[O que fazer] Por favor, conte as linhas abaixo em que aparece a palavra "legend". Responda somente com o número.

------------------------------------------------

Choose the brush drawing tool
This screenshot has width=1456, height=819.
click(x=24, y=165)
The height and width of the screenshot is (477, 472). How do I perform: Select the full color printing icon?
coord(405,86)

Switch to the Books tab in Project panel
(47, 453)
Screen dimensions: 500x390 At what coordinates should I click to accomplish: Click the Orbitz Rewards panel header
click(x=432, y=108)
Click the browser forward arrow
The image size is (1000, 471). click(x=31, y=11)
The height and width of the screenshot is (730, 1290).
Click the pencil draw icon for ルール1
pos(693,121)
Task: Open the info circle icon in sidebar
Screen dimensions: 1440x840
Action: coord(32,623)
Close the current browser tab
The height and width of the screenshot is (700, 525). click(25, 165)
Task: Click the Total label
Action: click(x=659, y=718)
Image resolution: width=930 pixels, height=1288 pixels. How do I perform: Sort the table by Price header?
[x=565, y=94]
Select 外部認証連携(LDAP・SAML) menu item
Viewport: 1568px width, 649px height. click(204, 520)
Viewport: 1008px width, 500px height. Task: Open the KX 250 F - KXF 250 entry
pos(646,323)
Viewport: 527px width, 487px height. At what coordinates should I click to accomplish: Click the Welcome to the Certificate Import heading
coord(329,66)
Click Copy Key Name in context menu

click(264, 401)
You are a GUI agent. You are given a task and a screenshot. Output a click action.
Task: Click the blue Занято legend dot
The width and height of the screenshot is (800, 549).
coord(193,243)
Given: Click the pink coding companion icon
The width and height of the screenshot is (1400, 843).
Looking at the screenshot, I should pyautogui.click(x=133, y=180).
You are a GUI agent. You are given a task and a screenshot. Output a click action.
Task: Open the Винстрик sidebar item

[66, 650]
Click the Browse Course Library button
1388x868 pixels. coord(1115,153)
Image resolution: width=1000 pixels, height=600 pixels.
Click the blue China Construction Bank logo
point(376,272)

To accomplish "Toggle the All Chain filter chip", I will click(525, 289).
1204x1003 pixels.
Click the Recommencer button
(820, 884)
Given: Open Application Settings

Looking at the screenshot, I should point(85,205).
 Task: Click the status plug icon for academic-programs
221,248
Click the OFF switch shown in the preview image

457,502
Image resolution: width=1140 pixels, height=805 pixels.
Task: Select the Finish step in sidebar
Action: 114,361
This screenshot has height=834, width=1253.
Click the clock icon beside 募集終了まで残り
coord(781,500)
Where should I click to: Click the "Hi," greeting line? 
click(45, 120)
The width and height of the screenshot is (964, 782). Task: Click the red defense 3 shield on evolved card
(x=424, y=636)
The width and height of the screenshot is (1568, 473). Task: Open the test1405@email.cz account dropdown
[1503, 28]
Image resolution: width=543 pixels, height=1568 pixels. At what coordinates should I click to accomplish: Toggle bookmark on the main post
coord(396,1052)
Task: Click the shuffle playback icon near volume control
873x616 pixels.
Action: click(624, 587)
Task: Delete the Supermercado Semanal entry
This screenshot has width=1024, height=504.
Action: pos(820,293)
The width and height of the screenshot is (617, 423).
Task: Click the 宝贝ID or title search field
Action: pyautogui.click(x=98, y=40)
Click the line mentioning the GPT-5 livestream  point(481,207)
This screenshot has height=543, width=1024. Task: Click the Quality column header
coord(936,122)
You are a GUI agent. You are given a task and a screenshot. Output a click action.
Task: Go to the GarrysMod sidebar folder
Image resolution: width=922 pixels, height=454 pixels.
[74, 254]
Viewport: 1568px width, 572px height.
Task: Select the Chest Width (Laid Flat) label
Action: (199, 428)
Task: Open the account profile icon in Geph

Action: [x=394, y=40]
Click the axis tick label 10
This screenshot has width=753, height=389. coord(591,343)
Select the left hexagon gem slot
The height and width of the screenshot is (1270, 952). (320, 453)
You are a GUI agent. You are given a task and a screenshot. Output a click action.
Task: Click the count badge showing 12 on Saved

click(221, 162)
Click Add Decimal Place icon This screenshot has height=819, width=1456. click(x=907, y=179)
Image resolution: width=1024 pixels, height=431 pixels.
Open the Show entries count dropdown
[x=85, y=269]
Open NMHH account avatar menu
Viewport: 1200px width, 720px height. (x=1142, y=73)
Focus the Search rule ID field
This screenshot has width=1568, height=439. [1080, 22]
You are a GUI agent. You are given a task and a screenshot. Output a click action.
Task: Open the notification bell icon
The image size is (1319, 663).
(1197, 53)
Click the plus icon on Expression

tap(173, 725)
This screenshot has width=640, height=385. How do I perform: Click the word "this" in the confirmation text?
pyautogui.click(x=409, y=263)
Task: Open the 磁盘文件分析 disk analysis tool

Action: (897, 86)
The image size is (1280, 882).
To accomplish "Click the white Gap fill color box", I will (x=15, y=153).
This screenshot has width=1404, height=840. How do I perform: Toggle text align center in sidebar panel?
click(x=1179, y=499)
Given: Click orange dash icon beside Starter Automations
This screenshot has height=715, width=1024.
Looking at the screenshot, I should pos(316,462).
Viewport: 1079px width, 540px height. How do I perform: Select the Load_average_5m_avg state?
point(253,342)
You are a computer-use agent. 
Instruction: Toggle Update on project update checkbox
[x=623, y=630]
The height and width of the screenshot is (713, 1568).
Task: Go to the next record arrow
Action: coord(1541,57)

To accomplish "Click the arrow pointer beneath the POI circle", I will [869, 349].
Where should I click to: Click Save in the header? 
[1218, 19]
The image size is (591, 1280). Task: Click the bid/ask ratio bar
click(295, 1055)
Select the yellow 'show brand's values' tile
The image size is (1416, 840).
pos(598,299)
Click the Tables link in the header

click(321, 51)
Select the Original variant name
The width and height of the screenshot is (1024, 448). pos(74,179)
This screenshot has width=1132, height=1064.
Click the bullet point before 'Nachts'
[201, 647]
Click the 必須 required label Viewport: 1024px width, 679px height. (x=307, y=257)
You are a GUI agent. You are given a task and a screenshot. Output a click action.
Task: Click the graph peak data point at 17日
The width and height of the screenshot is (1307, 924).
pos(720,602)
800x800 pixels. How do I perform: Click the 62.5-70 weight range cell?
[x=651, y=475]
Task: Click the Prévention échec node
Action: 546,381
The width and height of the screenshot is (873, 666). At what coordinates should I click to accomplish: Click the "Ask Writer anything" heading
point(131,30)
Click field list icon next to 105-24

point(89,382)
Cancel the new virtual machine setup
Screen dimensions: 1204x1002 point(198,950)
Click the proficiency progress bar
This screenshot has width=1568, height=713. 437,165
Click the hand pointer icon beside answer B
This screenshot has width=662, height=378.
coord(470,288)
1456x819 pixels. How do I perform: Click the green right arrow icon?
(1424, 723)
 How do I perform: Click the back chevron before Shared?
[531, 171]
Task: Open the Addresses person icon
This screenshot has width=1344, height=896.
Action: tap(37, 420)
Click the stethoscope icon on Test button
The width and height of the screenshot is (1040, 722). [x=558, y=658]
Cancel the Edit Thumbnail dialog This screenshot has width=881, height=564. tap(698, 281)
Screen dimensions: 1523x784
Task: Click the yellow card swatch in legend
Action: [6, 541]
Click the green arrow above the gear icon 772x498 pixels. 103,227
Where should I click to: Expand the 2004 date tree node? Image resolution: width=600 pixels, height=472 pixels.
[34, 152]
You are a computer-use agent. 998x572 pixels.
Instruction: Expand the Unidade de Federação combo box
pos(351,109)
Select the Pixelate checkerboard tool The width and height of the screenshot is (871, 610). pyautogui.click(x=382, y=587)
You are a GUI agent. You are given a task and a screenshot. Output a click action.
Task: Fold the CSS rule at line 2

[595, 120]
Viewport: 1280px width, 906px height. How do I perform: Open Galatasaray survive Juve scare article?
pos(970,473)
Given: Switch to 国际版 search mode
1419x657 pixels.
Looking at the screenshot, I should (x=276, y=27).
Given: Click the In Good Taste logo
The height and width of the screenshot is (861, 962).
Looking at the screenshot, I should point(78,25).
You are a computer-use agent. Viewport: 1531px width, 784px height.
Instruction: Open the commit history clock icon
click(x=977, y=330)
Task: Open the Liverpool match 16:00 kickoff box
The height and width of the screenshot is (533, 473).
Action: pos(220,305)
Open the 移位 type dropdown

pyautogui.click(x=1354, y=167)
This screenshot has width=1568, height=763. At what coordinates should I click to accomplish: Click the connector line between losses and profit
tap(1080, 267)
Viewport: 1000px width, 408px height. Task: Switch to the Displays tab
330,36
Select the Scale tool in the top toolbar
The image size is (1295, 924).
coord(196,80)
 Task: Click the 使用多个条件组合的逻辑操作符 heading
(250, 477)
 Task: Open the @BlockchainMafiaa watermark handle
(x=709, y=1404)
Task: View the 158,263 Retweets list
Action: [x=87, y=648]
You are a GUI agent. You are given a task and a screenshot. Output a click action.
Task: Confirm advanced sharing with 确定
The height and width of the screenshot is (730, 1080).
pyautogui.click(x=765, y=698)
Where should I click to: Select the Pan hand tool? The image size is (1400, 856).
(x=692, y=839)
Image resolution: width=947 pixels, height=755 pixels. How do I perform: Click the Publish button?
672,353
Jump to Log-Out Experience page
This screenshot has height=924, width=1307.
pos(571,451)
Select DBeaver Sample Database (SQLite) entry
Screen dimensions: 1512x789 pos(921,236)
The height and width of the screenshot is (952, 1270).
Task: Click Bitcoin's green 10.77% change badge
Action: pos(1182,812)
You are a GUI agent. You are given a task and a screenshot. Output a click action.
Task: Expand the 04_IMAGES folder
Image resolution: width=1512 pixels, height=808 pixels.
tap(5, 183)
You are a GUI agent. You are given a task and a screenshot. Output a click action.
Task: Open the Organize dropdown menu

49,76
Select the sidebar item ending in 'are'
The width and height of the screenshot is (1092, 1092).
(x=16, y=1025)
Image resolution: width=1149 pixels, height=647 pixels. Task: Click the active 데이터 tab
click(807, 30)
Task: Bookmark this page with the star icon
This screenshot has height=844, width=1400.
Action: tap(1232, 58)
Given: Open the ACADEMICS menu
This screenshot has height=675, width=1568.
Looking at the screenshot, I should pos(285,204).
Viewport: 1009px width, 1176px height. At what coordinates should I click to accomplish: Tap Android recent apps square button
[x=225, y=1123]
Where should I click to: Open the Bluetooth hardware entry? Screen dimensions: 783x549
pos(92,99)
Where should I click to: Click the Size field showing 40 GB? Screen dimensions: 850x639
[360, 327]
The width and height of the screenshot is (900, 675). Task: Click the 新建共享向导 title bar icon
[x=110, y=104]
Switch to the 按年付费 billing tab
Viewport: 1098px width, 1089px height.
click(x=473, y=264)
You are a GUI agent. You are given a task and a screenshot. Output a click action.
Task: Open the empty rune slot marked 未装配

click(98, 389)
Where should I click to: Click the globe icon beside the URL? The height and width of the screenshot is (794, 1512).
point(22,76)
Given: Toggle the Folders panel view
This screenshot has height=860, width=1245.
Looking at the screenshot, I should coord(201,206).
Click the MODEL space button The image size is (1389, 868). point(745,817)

------------------------------------------------

[Solução do exercício] 2